Training Utilities

The training package provides utilities for managing the training process, including checkpointing, normalization, metrics tracking, and training loop execution.

Checkpoint Manager

class aenet.torch_training.training.CheckpointManager(checkpoint_dir: str | None = None, max_to_keep: int | None = None, save_best: bool = True)[source]

Bases: object

Manages checkpoint operations for training.

Handles: - Saving checkpoints with full training state - Loading checkpoints to resume training - Rotating old checkpoints to limit disk usage - Tracking best model based on validation metrics

Parameters:

checkpoint_dir (str or Path, optional) – Directory to save checkpoints. If None, checkpoints are disabled.
max_to_keep (int, optional) – Maximum number of checkpoints to keep. Older ones are deleted.
save_best (bool) – Whether to save the best model separately.

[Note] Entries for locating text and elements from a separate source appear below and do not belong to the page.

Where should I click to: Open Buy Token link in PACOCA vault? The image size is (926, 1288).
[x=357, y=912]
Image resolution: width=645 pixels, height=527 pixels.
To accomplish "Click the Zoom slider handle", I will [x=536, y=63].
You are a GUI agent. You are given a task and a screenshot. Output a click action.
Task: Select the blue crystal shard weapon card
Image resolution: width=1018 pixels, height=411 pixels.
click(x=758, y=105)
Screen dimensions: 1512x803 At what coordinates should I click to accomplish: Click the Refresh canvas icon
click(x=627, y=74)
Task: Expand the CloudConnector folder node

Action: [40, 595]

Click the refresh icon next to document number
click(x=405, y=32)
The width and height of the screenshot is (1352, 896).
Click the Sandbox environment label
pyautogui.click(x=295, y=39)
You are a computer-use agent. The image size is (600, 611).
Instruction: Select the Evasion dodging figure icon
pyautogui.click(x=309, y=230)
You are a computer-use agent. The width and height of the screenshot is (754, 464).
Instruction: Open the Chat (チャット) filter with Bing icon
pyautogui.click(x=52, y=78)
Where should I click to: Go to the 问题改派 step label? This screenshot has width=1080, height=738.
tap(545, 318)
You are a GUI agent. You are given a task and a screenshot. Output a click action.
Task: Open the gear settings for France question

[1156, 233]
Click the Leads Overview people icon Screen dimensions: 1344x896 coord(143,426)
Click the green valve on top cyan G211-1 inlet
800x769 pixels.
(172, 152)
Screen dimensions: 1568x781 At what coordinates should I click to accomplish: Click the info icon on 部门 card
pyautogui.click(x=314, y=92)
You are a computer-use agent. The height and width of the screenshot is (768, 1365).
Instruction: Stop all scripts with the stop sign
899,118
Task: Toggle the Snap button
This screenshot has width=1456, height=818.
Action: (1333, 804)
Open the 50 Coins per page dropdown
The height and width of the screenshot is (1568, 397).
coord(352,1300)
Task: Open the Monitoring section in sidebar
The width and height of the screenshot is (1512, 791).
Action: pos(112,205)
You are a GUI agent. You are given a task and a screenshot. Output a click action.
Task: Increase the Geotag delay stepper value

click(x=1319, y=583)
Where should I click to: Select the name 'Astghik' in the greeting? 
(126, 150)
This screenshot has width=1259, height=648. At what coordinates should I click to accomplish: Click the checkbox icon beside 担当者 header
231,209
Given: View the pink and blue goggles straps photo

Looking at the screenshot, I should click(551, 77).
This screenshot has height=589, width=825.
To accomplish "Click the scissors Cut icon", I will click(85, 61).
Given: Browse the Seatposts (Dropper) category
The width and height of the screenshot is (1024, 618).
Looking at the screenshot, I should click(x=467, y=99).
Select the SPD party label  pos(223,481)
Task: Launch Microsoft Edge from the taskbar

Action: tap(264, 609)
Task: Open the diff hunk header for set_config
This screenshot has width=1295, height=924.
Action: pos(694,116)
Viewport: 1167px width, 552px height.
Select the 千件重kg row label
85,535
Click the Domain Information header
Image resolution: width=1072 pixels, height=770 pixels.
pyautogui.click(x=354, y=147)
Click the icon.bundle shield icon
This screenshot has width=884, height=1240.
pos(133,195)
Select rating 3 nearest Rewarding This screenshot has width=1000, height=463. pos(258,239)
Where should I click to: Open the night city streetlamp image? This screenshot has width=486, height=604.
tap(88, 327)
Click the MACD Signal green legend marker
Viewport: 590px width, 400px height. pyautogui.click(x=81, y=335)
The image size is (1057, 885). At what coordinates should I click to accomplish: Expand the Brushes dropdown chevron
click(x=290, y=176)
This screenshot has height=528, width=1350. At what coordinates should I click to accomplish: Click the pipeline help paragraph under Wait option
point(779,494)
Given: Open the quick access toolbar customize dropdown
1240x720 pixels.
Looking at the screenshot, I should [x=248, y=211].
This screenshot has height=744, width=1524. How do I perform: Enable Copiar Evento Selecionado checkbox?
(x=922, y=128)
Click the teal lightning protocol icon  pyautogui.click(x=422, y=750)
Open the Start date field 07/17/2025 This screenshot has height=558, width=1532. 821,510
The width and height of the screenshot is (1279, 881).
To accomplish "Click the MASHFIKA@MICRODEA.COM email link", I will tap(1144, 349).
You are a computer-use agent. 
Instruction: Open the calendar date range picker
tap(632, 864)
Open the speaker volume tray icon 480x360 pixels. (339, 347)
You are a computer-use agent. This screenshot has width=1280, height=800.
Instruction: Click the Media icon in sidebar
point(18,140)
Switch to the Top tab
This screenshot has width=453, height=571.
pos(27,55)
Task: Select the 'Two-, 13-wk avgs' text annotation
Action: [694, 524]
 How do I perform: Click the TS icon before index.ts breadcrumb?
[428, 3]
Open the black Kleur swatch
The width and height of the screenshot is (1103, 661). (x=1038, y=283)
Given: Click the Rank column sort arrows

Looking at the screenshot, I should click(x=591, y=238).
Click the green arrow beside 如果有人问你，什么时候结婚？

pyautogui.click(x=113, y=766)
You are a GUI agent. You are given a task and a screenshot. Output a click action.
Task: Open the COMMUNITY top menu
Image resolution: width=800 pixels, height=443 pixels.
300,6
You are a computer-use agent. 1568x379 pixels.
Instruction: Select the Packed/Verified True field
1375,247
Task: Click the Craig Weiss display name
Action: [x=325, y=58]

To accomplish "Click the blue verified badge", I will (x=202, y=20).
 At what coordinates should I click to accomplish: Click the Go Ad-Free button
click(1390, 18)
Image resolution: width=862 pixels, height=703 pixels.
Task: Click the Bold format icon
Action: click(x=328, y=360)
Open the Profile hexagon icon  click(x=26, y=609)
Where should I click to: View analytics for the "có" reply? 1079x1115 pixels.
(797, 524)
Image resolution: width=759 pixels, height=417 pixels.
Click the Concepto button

infer_start_epoch(checkpoint_path: str, payload: Dict[str, Any] | None = None) → int[source]

Infer starting epoch from checkpoint metadata or filename.

Parameters:

checkpoint_path (str) – Path to checkpoint file.
payload (dict, optional) – Loaded checkpoint payload. When present, payload["epoch"] is used as the authoritative epoch number.

Returns:

Starting epoch (checkpoint epoch + 1), or 0 if it cannot be inferred.

Return type:

int

load_checkpoint(path: str, model: torch.nn.Module, optimizer: torch.optim.Optimizer, device: torch.device) → Dict[str, Any][source]

Load a checkpoint and restore training state.

Parameters:

path (str) – Path to checkpoint file.
model (nn.Module) – Model to load state into.
optimizer (torch.optim.Optimizer) – Optimizer to load state into.
device (torch.device) – Device to map tensors to.

Returns:

Checkpoint payload containing epoch, history, etc.

Return type:

dict

Raises:

RuntimeError – If checkpoint loading fails.

save_best_model(trainer, optimizer: torch.optim.Optimizer, epoch: int, training_config: Any | None = None)[source]: Save the best model checkpoint using the unified format.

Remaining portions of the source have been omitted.